I'd be grateful for any help.

joysan7
2016-12-19, 12:08 PM
Sorry for the mistakes in above post. The function used to detect length of strings in Col_D is Text.Length() and not Text.Transform() as mistakenly written above.

The values shown as duplicates are 2203-00-001-Ao and 2203-00-001-AO. The difference is that the last characters of the two text values are in small case in one and upper case in other. Still, they are treated as duplicates and when loaded to data model, it refuses to create relationships using that column stating that there are duplicates in that column.

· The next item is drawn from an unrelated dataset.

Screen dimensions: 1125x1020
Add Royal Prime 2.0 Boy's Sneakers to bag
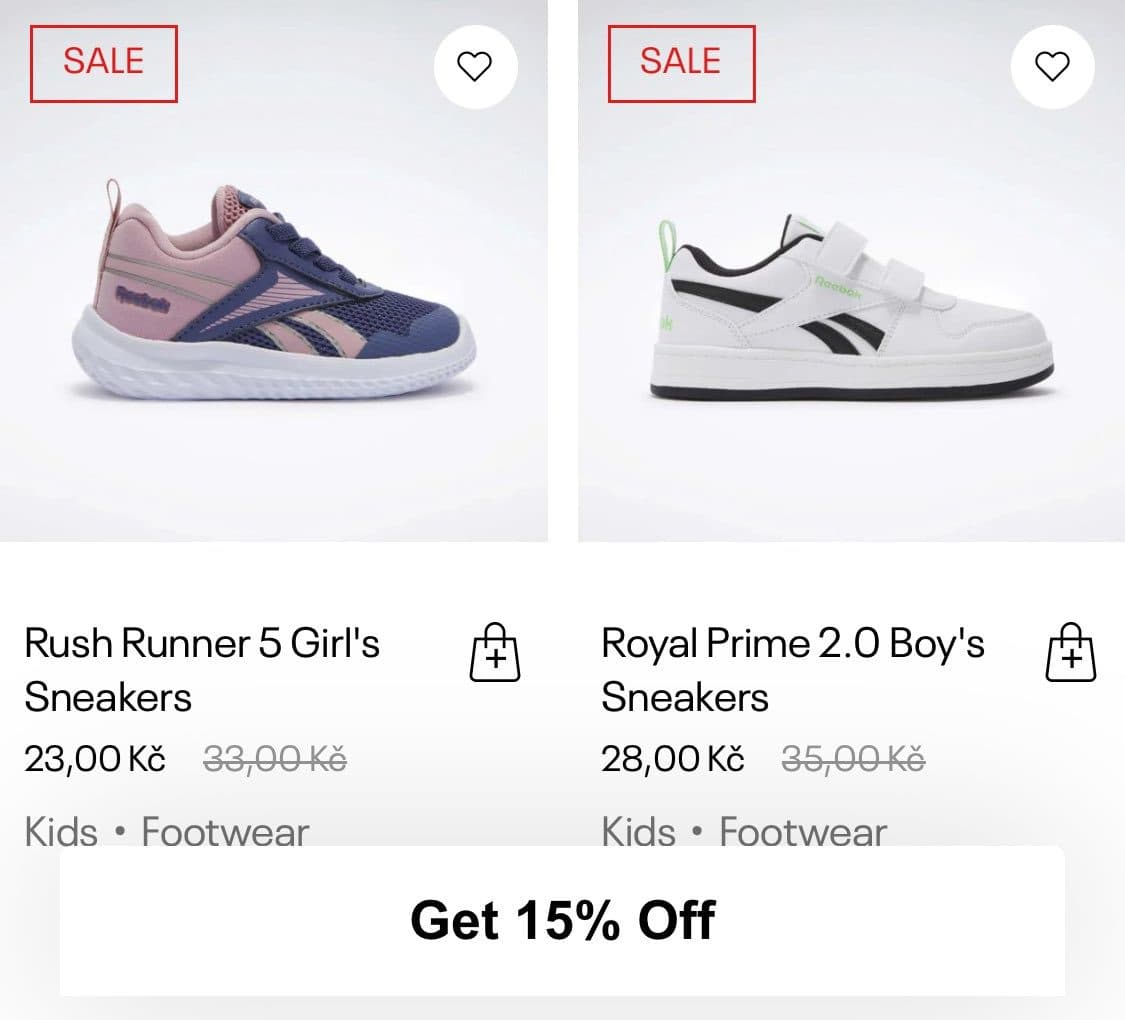pyautogui.click(x=1071, y=653)
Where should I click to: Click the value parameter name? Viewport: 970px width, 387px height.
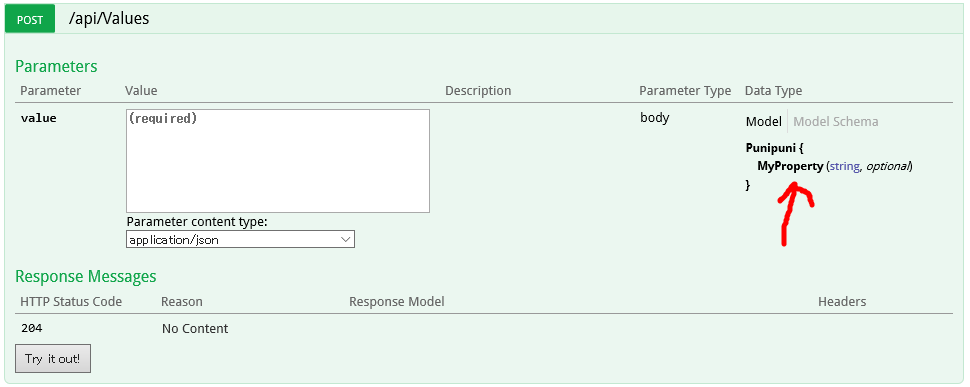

The workaround could be converting the column to upper case and then removing duplicates but still it would have been nicer to not treat those strings as duplicates EVERYWHERE.

Ken Puls
2016-12-19, 07:58 PM
So this is interesting, but honestly, if I put this to either the Power Query or Power Pivot team, they will tell me that the tools are working "by design". The issue here is that - since both were designed by different teams - their designs are different.

Excel (and Power Pivot) is very loose on comparisons and generally ignores case sensitivity. Power Query on the other hand, is VERY sensitive to this.

I'll be honest, your workaround is the solution, it's just that you need to know to do it.

I do hear you though, and get how it isn't what you'd expect as an Excel user. But I think it's something that we're just going to have to live with as I don't see them changing it. (Honestly, I don't think they CAN change it without breaking a huge amount of existing solutions today.) What would be nice is if they added an option to ignore case sensitivity. I'd suggest that the best way to fix this is to log suggestions at http://ideas.powerbi.com and http://excel.uservoice.com

joysan7
2016-12-20, 04:36 AM
Power Query can do most of what can be done with the 'dplyr' and 'tidyr' packages of R. And it provides visual methods to do it, so it's really useful and much easier to learn. The problem is with the inconsistency with Power Pivot and Excel functions.

In Power Query, the functions doing the same tasks as Excel are named differently and they are case sensitive. PQ uses Base 0 method instead of Base 1 method of Excel.

But to me, the strangest thing is that Excel and Power Pivot comparisons regarding duplicate cell values are not case-sensitive whereas PQ comparisons are! We need to remember to convert the key field to upper or lower case uniformly and then remove duplicates before exporting it as a data model into Power Pivot. If we forget to convert case, Power Pivot won't allow relationships stating that there are duplicates.